Olympic — “Dědečkův Duch”/”Grandpa’s Ghost”: Brace for the Obscure (60s rock)! — May 19, 2023


831) Olympic — “Dědečkův Duch”/”Grandpa’s Ghost”

How do the Czechs mate? They turn up Olympic! Dad, enough with the dad jokes! Sorry. The great and pioneering Czech band (see #635)— going strong after 60 years! — gives us this great beat number about (I think) a guy who is desperate for a strong drink but the ghost of his alcoholic grandfather won’t let him have one!
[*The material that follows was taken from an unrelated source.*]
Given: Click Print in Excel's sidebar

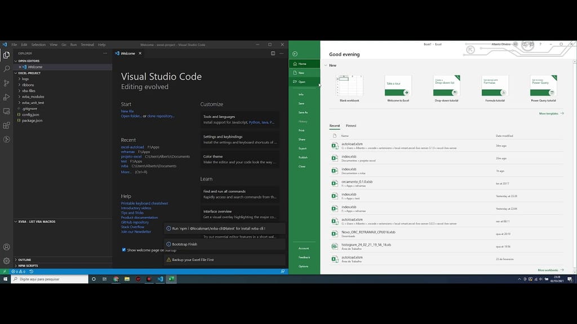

It is off Olympic’s first album, 68’s Želva (The Turtle), which was “the first rock LP record published in Czechoslovakia. . . . strongly influenced by waves of mersey-sound, garage and psychedelic rock”. (Peter Markovski, https://www.psychedelicbabymag.com/2016/09/1960s-1970s-psychedelia-in.html)

Pavla Horáková tells us:

The band got together in 1963 and started as a backing group, playing with pop singers at the Semafor theatre where many famous Czech musicians and singers began their careers. In the days when Beatlemania was in full swing around the world, Olympic realised they could do without outside singers and guitarist Petr Janda became the band’s leader and singer. Soon their first hit was born, called “Dej mi vic sve lasky” or “Give Me More Love” . . . . [Želva’s] songs mostly featured slightly awkward lyrics and charming Beatles-like melodies. The Soviet-led occupation of Czechoslovakia found the band on holiday in France. Immediately a lot of offers came their way chances to record albums and tour in the West. But the guys decided to return home. A year later, another album was out.


Luká Machata adds:

Olympic were given their name in 1963 while they were regularly performing at one of the “hippest” venues in Prague of that time, the music club Olympik. . . . Since the late 1950s they had been playing in legendary rock’n’roll groups . . . . [T]he actual launch of their unprecedented professional career was November 11, 1963 when Olympic debuted as the house band for the first rock’n’roll musical “Ondrá? podotýká” at the renowned Semafor Theatre. This early line-up comprised about seven musicians, including a saxophonist. In the spring of 1964 Olympic entered the Supraphon recording studios for the first time, and they instantly made Czech music history again. The resulting “big beat” series of 7″ singles was released in collaboration with the popular Mladý svet (trans. Young World) magazine, with Olympic backing top Czech vocalists on four records out of five, including Eva Pilarová and Karel Gott. Olympic initially continued to work for Supraphon as a backing band on several singles whenever the fashionable rock backbeat was required. Yet for themselves they had chosen another pioneering path: instead of slavishly performing cover versions of Western hits like the majority of other Czech beat groups, they began to write and sing their own songs with Czech lyrics. In 1967, the group was offered to record the first-ever Czechoslovak profile beat album. The recording sessions took place between January and October 1967, and the LP was released in early 1968. The second Supraphon album, Pták Rosomák (trans. The Bird Wolverine), was recorded in December 1968 and January 1969. Apart from loads of hip psychedelia, it also included earlier hits . . . . and again it was an enormous success on the domestic market. . . . The band revisited France to work on a new record but it was eventually cancelled . . . . After considering emigration at first, Olympic returned to Prague in August 1969, in spite of the cheerless political situation. Since they weren’t a band with many “offending” messages or with an overly rebellious attitude, the communist censors let them carry on. “Kufr” was a hit in late 1969, and even bigger hits followed in 1970 in the form of more pop-oriented songs. Jedeme, jedeme (trans. “Riding On, Riding On”) was their third album for Supraphon, recorded in September 1970. It contained fresh versions of several songs originally written for the previously-cancelled French LP, and it shows a slight shift towards progressive rock.